Problem to solve:
Exactly repeat the full listing that follows.

[Available data — start]

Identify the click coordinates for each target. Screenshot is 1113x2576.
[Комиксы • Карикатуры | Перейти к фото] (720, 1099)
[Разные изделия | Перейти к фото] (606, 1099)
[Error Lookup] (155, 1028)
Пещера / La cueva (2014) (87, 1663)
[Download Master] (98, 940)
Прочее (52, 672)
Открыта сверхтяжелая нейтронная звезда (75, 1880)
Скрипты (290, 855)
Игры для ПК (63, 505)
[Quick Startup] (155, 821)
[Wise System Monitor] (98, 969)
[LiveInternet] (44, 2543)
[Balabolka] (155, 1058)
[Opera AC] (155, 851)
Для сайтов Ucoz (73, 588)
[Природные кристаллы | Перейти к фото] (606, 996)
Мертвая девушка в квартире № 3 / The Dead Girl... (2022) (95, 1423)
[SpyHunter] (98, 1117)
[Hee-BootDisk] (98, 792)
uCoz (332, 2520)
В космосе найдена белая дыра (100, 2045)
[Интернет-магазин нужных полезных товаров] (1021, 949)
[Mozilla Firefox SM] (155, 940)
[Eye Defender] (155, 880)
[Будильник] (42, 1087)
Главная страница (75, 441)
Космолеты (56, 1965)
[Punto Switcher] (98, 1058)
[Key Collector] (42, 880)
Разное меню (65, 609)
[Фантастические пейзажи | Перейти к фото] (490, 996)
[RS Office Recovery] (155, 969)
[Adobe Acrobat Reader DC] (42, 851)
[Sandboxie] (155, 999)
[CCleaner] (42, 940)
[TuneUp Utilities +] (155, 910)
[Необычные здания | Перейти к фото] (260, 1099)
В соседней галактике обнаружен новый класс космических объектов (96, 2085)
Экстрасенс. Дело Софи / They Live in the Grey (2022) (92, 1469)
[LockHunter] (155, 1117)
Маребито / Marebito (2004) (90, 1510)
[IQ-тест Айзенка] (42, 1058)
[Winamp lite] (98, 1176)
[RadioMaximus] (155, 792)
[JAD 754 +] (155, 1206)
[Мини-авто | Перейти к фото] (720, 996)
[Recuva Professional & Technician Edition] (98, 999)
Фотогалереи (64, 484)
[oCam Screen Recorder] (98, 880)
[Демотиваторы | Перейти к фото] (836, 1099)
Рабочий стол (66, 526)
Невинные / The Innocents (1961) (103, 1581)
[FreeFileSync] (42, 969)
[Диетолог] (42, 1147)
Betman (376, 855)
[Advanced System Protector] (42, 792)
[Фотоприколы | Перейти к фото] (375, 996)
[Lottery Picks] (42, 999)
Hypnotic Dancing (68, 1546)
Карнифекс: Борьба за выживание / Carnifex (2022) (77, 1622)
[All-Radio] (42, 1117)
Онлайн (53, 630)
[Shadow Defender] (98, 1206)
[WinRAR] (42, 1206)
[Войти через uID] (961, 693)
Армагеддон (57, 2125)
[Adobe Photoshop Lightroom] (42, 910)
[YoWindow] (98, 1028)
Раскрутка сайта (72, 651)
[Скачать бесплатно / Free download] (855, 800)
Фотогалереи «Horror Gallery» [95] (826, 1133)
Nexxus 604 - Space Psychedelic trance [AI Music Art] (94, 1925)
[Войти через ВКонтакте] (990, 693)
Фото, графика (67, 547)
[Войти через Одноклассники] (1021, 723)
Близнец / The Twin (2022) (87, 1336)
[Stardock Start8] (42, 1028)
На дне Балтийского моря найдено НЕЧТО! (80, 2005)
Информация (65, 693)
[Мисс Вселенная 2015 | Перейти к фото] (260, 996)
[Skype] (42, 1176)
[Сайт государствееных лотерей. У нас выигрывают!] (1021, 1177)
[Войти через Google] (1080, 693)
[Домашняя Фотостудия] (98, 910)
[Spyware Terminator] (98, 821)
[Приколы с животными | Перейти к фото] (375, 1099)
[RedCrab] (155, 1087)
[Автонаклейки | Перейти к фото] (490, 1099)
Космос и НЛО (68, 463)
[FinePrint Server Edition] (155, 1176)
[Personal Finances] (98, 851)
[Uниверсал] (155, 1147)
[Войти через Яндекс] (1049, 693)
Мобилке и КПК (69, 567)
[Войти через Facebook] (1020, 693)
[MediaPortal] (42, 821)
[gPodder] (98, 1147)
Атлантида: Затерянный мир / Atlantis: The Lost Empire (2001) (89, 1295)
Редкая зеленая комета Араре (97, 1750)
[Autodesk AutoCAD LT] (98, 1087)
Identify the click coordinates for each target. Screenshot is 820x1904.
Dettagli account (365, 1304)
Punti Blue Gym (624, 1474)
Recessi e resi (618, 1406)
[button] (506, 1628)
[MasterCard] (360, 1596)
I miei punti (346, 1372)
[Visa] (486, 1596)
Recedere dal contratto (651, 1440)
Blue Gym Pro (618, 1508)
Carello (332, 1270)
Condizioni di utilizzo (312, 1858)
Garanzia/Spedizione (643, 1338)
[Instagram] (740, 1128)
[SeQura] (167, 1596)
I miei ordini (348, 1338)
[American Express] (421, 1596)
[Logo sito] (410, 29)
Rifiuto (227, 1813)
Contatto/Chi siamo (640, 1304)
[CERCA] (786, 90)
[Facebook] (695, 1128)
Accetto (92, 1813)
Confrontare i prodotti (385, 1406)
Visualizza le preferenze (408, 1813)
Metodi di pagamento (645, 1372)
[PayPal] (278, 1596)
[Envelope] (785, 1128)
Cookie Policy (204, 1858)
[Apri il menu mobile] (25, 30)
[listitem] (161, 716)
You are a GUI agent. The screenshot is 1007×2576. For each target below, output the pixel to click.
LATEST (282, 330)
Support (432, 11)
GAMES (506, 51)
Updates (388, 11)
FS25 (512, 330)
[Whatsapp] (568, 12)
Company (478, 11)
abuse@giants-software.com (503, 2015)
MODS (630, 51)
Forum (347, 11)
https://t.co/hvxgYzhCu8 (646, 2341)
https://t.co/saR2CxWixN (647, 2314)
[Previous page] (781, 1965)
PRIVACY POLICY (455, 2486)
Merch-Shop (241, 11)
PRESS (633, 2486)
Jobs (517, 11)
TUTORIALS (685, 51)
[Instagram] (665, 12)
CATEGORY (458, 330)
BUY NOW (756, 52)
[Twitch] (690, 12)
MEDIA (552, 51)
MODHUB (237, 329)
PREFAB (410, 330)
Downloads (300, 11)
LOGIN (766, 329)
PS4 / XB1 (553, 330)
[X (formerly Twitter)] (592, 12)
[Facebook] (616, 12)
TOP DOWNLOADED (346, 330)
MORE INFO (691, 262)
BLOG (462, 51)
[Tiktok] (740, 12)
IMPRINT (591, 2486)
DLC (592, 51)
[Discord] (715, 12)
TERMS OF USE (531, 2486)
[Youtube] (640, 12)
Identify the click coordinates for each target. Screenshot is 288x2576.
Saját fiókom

[Available data — finish]

Expected answer:
Identify the click coordinates for each target. Screenshot is 1113x2576.
[Комиксы • Карикатуры | Перейти к фото] (720, 1099)
[Разные изделия | Перейти к фото] (606, 1099)
[Error Lookup] (155, 1028)
Пещера / La cueva (2014) (87, 1663)
[Download Master] (98, 940)
Прочее (52, 672)
Открыта сверхтяжелая нейтронная звезда (75, 1880)
Скрипты (290, 855)
Игры для ПК (63, 505)
[Quick Startup] (155, 821)
[Wise System Monitor] (98, 969)
[LiveInternet] (44, 2543)
[Balabolka] (155, 1058)
[Opera AC] (155, 851)
Для сайтов Ucoz (73, 588)
[Природные кристаллы | Перейти к фото] (606, 996)
Мертвая девушка в квартире № 3 / The Dead Girl... (2022) (95, 1423)
[SpyHunter] (98, 1117)
[Hee-BootDisk] (98, 792)
uCoz (332, 2520)
В космосе найдена белая дыра (100, 2045)
[Интернет-магазин нужных полезных товаров] (1021, 949)
[Mozilla Firefox SM] (155, 940)
[Eye Defender] (155, 880)
[Будильник] (42, 1087)
Главная страница (75, 441)
Космолеты (56, 1965)
[Punto Switcher] (98, 1058)
[Key Collector] (42, 880)
Разное меню (65, 609)
[Фантастические пейзажи | Перейти к фото] (490, 996)
[RS Office Recovery] (155, 969)
[Adobe Acrobat Reader DC] (42, 851)
[Sandboxie] (155, 999)
[CCleaner] (42, 940)
[TuneUp Utilities +] (155, 910)
[Необычные здания | Перейти к фото] (260, 1099)
В соседней галактике обнаружен новый класс космических объектов (96, 2085)
Экстрасенс. Дело Софи / They Live in the Grey (2022) (92, 1469)
[LockHunter] (155, 1117)
Маребито / Marebito (2004) (90, 1510)
[IQ-тест Айзенка] (42, 1058)
[Winamp lite] (98, 1176)
[RadioMaximus] (155, 792)
[JAD 754 +] (155, 1206)
[Мини-авто | Перейти к фото] (720, 996)
[Recuva Professional & Technician Edition] (98, 999)
Фотогалереи (64, 484)
[oCam Screen Recorder] (98, 880)
[Демотиваторы | Перейти к фото] (836, 1099)
Рабочий стол (66, 526)
Невинные / The Innocents (1961) (103, 1581)
[FreeFileSync] (42, 969)
[Диетолог] (42, 1147)
Betman (376, 855)
[Advanced System Protector] (42, 792)
[Фотоприколы | Перейти к фото] (375, 996)
[Lottery Picks] (42, 999)
Hypnotic Dancing (68, 1546)
Карнифекс: Борьба за выживание / Carnifex (2022) (77, 1622)
[All-Radio] (42, 1117)
Онлайн (53, 630)
[Shadow Defender] (98, 1206)
[WinRAR] (42, 1206)
[Войти через uID] (961, 693)
Армагеддон (57, 2125)
[Adobe Photoshop Lightroom] (42, 910)
[YoWindow] (98, 1028)
Раскрутка сайта (72, 651)
[Скачать бесплатно / Free download] (855, 800)
Фотогалереи «Horror Gallery» [95] (826, 1133)
Nexxus 604 - Space Psychedelic trance [AI Music Art] (94, 1925)
[Войти через ВКонтакте] (990, 693)
Фото, графика (67, 547)
[Войти через Одноклассники] (1021, 723)
Близнец / The Twin (2022) (87, 1336)
[Stardock Start8] (42, 1028)
На дне Балтийского моря найдено НЕЧТО! (80, 2005)
Информация (65, 693)
[Мисс Вселенная 2015 | Перейти к фото] (260, 996)
[Skype] (42, 1176)
[Сайт государствееных лотерей. У нас выигрывают!] (1021, 1177)
[Войти через Google] (1080, 693)
[Домашняя Фотостудия] (98, 910)
[Spyware Terminator] (98, 821)
[Приколы с животными | Перейти к фото] (375, 1099)
[RedCrab] (155, 1087)
[Автонаклейки | Перейти к фото] (490, 1099)
Космос и НЛО (68, 463)
[FinePrint Server Edition] (155, 1176)
[Personal Finances] (98, 851)
[Uниверсал] (155, 1147)
[Войти через Яндекс] (1049, 693)
Мобилке и КПК (69, 567)
[Войти через Facebook] (1020, 693)
[MediaPortal] (42, 821)
[gPodder] (98, 1147)
Атлантида: Затерянный мир / Atlantis: The Lost Empire (2001) (89, 1295)
Редкая зеленая комета Араре (97, 1750)
[Autodesk AutoCAD LT] (98, 1087)
Identify the click coordinates for each target. Screenshot is 820x1904.
Dettagli account (365, 1304)
Punti Blue Gym (624, 1474)
Recessi e resi (618, 1406)
[button] (506, 1628)
[MasterCard] (360, 1596)
I miei punti (346, 1372)
[Visa] (486, 1596)
Recedere dal contratto (651, 1440)
Blue Gym Pro (618, 1508)
Carello (332, 1270)
Condizioni di utilizzo (312, 1858)
Garanzia/Spedizione (643, 1338)
[Instagram] (740, 1128)
[SeQura] (167, 1596)
I miei ordini (348, 1338)
[American Express] (421, 1596)
[Logo sito] (410, 29)
Rifiuto (227, 1813)
Contatto/Chi siamo (640, 1304)
[CERCA] (786, 90)
[Facebook] (695, 1128)
Accetto (92, 1813)
Confrontare i prodotti (385, 1406)
Visualizza le preferenze (408, 1813)
Metodi di pagamento (645, 1372)
[PayPal] (278, 1596)
[Envelope] (785, 1128)
Cookie Policy (204, 1858)
[Apri il menu mobile] (25, 30)
[listitem] (161, 716)
You are a GUI agent. The screenshot is 1007×2576. For each target below, output the pixel to click.
LATEST (282, 330)
Support (432, 11)
GAMES (506, 51)
Updates (388, 11)
FS25 (512, 330)
[Whatsapp] (568, 12)
Company (478, 11)
abuse@giants-software.com (503, 2015)
MODS (630, 51)
Forum (347, 11)
https://t.co/hvxgYzhCu8 (646, 2341)
https://t.co/saR2CxWixN (647, 2314)
[Previous page] (781, 1965)
PRIVACY POLICY (455, 2486)
Merch-Shop (241, 11)
PRESS (633, 2486)
Jobs (517, 11)
TUTORIALS (685, 51)
[Instagram] (665, 12)
CATEGORY (458, 330)
BUY NOW (756, 52)
[Twitch] (690, 12)
MEDIA (552, 51)
MODHUB (237, 329)
PREFAB (410, 330)
Downloads (300, 11)
LOGIN (766, 329)
PS4 / XB1 (553, 330)
[X (formerly Twitter)] (592, 12)
[Facebook] (616, 12)
TOP DOWNLOADED (346, 330)
MORE INFO (691, 262)
BLOG (462, 51)
[Tiktok] (740, 12)
IMPRINT (591, 2486)
DLC (592, 51)
[Discord] (715, 12)
TERMS OF USE (531, 2486)
[Youtube] (640, 12)
Identify the click coordinates for each target. Screenshot is 288x2576.
Saját fiókom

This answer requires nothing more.